Cognac is facing stiff competition in the US, principally from agave-based spirits, with Tequila at the centre. 

Demand for Tequila is easing but data from the National Alcohol Beverage Control Association (NABCA) still showed US sales in 2023 hit $2.33bn, marking a year-on-year increase of 12%. Volumes were up by 9.8% at 6.5m nine-litre cases. 

The meteoric rise of the agave-based spirit over recent years has presented a strong alternative to Cognac: generally priced more reasonably but still holding a ‘premium’ position on shelves. 

The NABCA figures – which cover 17 states and jurisdictions in the US – highlighted that Cognac/brandy volumes fell 8.7% to 2.6m nine-litre cases. Sales value declined by 10.9% to $840m.
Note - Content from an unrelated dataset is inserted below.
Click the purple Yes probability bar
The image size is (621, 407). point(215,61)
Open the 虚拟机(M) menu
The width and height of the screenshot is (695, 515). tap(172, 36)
In December, Cognac/brandy was the worst-performing category falling by 5.9% in value and 4.5% in volumes. 

In a column for Just Drinks during 2023, wine and spirits commentator Richard Woodard wondered what might lie ahead for Cognac in the US. “What we’re seeing in Cognac right now could just be ‘normalisation’ – as brand owners say (and hope) – but it could be something deeper. It could be Cognac being squeezed by the dynamic agave category, not to mention other premiumising segments, such as US whiskey and rum.” 

He added: “Cognac has had a great run in the US over the past couple of decades but I wonder if we may be entering a new phase, one where growth becomes far more elusive and a fresh approach is required.”

The takeover of Courvoisier

Perhaps the most striking piece of M&A in the drinks industry in 2023 was Campari Group’s deal to buy Courvoisier from Beam Suntory for up to $1.32bn. 

The deal, which is awaiting completion, could be argued to be a vote of confidence in the sector. 

Campari CEO Bob Kunze-Concewitz said the group was upbeat about the future of Cognac. 

Credit: MarianCom / Shutterstock.com

“We’re pretty bullish on the long-term perspective of the Cognac category. If we weren’t, we wouldn’t be spending €1.2bn to make an acquisition,” the outgoing Campari told analysts after the transaction was announced in December. 

“We think that what is happening in the US currently is not structural and, really, cyclical. And if you look at the progression of the category in recent months, it’s starting to normalise.” 

Campari clearly believes in the value of the Cognac brand and the future of the sector – and the company has some experienced former Cognac executives to call on. Former Rémy CEO Jean-Marie Laborde and ex-Moët Hennessy chief executive Christophe Navarre are board members.

The US is showing signs of improvement but it’s still too early to call the bottom.

Trevor Stirling, AllianceBernstein

Trevor Stirling, an analyst at US investment bank AllianceBernstein who covers Campari, favoured the Italian spirits group’s move for Courvoisier. “We like the deal. It’s strategically attractive. We have long viewed Cognac as a structurally attractive category, notwithstanding the boom and bust in the US over the last few years,” he said after the transaction was announced. 

“The long-term opportunity is to sprinkle some Campari stardust on the marketing to benefit from the structural strong price and mix story, plus volume growth in China, East Asia and Eastern Europe.” 

However, when Rémy announced its nine-month figures last month, Stirling still had notes of caution to offer investors. “The US Cognac market is showing some signs of improvement in the published data and Rémy Cointreau's rate of decline is slowing, but it is still too early to call the bottom.”